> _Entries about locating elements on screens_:
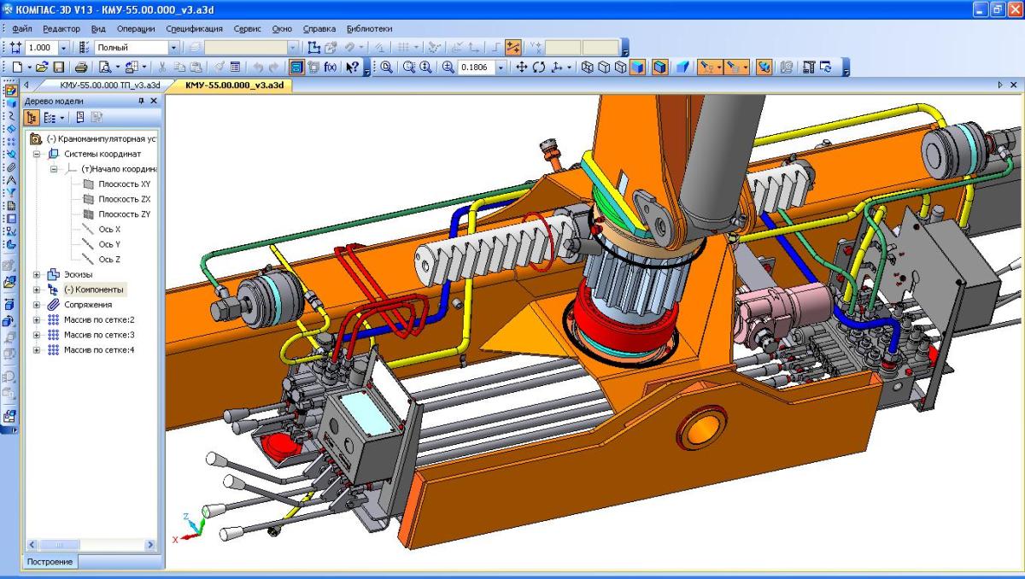
Task: Pin the Дерево модели panel
Action: coord(142,101)
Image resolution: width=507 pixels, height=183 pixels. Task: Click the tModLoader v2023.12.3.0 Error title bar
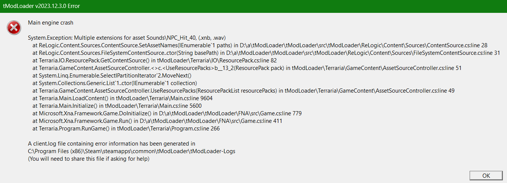pos(42,6)

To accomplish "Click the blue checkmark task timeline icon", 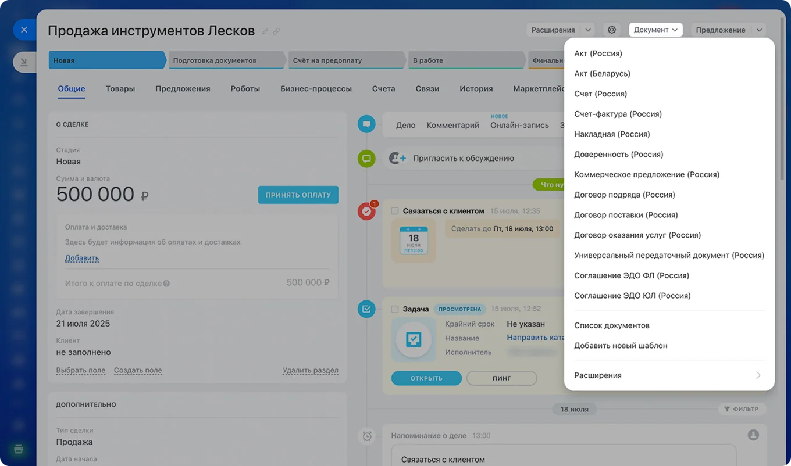I will tap(366, 309).
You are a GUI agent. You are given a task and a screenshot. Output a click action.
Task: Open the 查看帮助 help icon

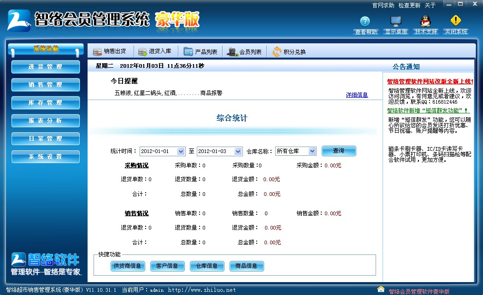365,22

> _Instructions for the task_: Rewrite the entries from the line containing "You are a GUI" through the end of the entries, inclusive, replacing "screenshot" with "screen capture" and changing nothing else. Omit the pictures from your answer.

> _Result_:
You are a GUI agent. You are given a task and a screen capture. Output a click action.
Task: Open the 查看帮助 help icon

365,22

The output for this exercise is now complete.